[Cannes 66] Zulu, la recensione
Lo sceneggiatore di The Tourist torna a fare un film d'azione (?!?!) che intende mostrare i problemi delle scelte post-apartheid in Sudafrica...
Orlando Bloom si sveglia sfatto e distrutto con accanto una donna seminuda addormentata e mette subito in mostra addominali e sedere, prende la pistola e comincia a menare le mani, dopodichè prende un caffè nel quale inserisce del whiskey e comincia la sua giornata da poliziotto.

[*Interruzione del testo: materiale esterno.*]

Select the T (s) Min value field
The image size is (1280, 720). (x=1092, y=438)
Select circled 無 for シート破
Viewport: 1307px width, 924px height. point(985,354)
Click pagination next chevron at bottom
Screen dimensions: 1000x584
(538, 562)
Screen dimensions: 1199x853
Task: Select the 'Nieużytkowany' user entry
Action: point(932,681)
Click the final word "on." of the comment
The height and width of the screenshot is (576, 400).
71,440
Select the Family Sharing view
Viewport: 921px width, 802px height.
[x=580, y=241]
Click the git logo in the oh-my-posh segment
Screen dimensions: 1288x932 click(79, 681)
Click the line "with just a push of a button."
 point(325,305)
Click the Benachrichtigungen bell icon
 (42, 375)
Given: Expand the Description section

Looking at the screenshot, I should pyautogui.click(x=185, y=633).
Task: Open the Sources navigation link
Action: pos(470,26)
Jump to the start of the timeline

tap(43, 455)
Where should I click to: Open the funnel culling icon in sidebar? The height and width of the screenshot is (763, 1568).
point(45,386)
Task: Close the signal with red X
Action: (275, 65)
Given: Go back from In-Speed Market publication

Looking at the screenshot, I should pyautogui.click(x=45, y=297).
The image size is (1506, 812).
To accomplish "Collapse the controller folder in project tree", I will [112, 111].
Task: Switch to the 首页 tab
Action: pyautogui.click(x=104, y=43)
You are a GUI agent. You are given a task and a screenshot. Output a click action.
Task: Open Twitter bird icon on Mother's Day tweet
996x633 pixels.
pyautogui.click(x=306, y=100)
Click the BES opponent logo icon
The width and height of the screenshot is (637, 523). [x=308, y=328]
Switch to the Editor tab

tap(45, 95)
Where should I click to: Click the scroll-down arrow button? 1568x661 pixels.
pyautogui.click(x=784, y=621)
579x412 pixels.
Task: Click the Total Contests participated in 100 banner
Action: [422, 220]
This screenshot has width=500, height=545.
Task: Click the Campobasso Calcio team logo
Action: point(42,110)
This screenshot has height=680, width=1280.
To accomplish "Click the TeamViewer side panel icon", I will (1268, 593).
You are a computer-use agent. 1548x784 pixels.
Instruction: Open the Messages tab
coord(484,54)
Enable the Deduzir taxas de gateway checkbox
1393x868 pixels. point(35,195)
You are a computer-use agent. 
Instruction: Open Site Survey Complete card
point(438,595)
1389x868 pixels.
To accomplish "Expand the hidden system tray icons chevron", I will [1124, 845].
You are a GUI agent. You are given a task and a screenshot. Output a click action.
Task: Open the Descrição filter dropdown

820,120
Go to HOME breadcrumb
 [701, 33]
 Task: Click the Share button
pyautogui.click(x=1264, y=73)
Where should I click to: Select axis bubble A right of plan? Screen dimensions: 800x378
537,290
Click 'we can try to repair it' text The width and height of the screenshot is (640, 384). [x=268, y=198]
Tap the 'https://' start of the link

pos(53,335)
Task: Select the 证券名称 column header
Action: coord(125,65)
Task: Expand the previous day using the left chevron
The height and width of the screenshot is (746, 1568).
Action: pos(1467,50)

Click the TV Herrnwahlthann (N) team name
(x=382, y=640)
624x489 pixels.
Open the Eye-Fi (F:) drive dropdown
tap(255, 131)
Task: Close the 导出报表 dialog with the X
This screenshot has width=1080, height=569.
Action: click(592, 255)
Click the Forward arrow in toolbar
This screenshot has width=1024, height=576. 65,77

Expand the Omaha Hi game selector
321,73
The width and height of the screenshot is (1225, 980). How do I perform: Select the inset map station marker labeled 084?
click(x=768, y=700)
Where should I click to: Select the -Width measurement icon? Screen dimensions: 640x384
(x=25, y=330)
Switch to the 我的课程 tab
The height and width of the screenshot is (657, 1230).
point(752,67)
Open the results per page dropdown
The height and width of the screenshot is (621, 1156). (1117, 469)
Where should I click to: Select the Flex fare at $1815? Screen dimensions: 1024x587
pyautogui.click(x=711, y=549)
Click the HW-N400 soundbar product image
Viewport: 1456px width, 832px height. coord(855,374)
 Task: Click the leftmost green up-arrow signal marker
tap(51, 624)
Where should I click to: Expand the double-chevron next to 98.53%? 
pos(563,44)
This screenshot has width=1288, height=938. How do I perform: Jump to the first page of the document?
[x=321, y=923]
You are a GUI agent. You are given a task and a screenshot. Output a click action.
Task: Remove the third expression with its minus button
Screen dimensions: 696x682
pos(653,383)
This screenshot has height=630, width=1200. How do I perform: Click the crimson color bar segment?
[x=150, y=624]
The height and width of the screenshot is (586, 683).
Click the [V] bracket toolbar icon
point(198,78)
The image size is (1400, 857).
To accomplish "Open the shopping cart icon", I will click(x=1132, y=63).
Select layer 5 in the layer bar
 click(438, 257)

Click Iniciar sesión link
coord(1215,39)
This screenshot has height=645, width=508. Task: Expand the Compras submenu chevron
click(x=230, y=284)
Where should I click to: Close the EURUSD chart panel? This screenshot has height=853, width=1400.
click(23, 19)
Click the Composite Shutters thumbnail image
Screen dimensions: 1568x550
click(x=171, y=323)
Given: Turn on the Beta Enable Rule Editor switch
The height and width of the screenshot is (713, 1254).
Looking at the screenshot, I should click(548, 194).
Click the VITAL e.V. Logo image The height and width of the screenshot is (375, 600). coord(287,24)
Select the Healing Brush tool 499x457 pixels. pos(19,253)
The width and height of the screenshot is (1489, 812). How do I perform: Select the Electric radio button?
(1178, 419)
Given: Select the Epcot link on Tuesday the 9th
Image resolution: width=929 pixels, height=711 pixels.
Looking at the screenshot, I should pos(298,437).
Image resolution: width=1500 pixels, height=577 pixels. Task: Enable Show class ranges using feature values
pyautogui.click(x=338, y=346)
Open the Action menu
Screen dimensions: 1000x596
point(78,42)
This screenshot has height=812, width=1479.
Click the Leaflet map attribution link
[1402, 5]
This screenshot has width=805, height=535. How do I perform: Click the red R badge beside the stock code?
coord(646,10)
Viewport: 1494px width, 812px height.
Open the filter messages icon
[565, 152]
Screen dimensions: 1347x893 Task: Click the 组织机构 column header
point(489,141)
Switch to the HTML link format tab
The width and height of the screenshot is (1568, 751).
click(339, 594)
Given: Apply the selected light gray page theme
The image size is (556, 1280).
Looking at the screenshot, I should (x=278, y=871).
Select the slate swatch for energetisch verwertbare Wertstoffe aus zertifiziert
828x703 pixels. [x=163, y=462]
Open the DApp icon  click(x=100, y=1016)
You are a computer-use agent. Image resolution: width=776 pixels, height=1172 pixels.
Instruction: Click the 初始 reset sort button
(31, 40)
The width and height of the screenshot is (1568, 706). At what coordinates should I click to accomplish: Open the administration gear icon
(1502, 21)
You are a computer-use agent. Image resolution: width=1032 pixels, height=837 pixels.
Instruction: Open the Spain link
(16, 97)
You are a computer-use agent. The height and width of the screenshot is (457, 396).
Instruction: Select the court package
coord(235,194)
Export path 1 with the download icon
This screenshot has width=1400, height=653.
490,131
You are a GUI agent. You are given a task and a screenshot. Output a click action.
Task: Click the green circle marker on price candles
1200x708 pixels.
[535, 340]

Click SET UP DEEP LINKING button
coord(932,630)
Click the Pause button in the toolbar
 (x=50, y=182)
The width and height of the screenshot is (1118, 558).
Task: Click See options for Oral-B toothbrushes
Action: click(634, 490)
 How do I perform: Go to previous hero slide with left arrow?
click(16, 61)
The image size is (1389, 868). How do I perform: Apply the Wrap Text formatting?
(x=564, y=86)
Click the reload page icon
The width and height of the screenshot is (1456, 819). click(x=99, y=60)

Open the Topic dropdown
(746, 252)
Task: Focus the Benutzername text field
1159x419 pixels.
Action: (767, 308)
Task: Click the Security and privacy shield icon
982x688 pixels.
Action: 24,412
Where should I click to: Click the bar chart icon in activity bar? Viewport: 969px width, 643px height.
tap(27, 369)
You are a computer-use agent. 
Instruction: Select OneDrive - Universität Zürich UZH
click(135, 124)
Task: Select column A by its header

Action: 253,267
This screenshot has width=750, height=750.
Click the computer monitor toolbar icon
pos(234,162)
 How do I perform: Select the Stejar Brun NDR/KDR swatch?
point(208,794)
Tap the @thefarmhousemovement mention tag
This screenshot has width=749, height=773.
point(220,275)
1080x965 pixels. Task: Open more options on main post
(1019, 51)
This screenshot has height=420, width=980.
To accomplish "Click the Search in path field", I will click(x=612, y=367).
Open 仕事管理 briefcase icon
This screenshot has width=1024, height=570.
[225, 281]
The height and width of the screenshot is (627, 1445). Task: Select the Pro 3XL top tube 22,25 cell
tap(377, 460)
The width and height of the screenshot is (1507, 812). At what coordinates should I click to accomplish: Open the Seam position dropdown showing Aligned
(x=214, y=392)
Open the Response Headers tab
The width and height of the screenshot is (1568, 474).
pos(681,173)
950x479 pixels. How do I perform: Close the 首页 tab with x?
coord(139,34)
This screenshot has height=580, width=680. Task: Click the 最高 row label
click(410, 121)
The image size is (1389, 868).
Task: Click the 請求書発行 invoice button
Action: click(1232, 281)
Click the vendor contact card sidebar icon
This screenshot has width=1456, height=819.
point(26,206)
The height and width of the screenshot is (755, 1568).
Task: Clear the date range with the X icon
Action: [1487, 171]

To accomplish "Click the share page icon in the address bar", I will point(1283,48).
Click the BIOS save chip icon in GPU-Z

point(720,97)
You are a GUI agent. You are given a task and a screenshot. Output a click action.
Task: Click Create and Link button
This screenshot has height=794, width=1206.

E il cinema commerciale è quel che gli serve, nella sua mente, per veicolare una storia seria, quella dell'eredità della dottrina Mandela riguardo la giustizia post-apartheid. In Sudafrica i criminali bianchi sono stati perdonati invece che perseguiti per poter stimolare una nuova società fondata su pace e tolleranza invece che odio e vendetta ma, ad anni di distanza, forse la decisione non è stata delle migliori. Almeno questo si chiede Zulu, attraverso il personaggio di Forest Whitaker, bambino massacrato e mutilato per odio razziale e oggi poliziotto tollerante, uomo di giustizia senza pregiudizi, la personificazione stessa delle idee di Mandela.
Cercando di evitare come può di essere reazionario Salle vorrebbe mettere in scena una riflessione (che effettivamente è in corso a più livelli), mascherata da cinema commerciale, con inseguimenti e molto sangue. Però non ha la decenza di coreografare scene d'azione degne di questo nome e non ha quel rispetto verso il cinema poliziesco che serve a fare un buon film.
Unico momento sensato è l'inseguimento del finale, che pare poter durare per sempre e rappresenta bene con un'immagine potente tutto il senso di una responsabilità infinita che insegue i colpevoli.